What you have to do
In the data below, find every line with the word "Locate" and copy it out.

Extracted entries
○ ○ ○ ○ ○ ○ ○

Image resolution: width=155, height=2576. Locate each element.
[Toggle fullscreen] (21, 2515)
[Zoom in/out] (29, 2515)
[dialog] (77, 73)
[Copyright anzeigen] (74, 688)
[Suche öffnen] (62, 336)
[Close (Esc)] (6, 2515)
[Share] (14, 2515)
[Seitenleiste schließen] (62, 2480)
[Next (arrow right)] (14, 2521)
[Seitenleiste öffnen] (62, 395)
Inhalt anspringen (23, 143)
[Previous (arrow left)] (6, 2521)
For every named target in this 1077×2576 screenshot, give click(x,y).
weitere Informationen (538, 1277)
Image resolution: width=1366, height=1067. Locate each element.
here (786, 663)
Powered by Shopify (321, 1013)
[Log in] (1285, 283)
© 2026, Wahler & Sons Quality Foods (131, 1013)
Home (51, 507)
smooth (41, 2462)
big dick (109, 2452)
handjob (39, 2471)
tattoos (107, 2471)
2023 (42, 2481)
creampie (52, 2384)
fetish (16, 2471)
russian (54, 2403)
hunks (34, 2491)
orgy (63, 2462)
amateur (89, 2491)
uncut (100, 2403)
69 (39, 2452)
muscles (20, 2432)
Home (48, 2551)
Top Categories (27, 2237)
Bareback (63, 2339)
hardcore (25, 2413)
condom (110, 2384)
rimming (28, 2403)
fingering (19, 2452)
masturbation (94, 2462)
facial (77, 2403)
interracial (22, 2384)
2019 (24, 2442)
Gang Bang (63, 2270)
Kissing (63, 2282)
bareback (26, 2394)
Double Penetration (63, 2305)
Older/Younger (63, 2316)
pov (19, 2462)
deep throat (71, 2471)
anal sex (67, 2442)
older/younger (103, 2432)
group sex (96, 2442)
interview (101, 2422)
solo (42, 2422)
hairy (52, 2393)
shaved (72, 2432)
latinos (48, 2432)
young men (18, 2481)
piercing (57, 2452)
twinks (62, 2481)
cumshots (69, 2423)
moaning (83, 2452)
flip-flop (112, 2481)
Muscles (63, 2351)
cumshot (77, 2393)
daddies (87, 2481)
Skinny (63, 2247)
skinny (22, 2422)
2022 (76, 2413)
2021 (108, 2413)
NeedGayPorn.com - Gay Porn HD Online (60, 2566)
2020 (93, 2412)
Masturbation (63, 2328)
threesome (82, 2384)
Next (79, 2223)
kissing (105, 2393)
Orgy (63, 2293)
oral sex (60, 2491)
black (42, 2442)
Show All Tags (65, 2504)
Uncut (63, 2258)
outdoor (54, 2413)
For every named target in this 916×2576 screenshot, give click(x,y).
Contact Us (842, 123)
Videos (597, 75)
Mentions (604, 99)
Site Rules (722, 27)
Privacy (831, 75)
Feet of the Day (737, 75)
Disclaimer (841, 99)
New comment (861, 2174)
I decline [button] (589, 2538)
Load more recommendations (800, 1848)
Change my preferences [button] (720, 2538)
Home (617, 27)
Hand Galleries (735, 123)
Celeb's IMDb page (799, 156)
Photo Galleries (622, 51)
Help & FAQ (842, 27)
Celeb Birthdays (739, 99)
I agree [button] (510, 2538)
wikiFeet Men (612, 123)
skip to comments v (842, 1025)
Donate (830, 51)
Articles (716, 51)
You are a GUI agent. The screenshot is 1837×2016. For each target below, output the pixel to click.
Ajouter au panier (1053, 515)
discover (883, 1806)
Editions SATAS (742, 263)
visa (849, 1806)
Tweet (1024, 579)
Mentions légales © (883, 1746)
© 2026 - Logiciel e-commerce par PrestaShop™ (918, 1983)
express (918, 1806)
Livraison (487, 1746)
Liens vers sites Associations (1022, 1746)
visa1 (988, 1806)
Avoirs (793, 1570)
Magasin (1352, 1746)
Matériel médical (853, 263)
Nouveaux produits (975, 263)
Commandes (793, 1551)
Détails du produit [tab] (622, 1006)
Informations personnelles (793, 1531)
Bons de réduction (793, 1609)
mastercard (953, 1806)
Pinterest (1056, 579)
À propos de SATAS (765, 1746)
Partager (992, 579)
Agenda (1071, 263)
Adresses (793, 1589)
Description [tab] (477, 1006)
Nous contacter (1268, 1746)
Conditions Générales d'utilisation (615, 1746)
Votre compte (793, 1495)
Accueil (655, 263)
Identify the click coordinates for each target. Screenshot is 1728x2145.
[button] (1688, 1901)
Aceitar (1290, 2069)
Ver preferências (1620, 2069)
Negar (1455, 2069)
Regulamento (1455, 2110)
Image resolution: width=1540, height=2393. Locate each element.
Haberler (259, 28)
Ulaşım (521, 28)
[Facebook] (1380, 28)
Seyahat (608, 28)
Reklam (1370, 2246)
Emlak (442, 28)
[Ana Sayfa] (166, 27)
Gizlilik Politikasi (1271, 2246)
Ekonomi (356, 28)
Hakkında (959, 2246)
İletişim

○ ○ ○ ○ ○ ○ ○

Output below
Image resolution: width=155, height=2576. Locate each element.
Image resolution: width=1366, height=1067. Locate each element.
Image resolution: width=1540, height=2393. Locate each element.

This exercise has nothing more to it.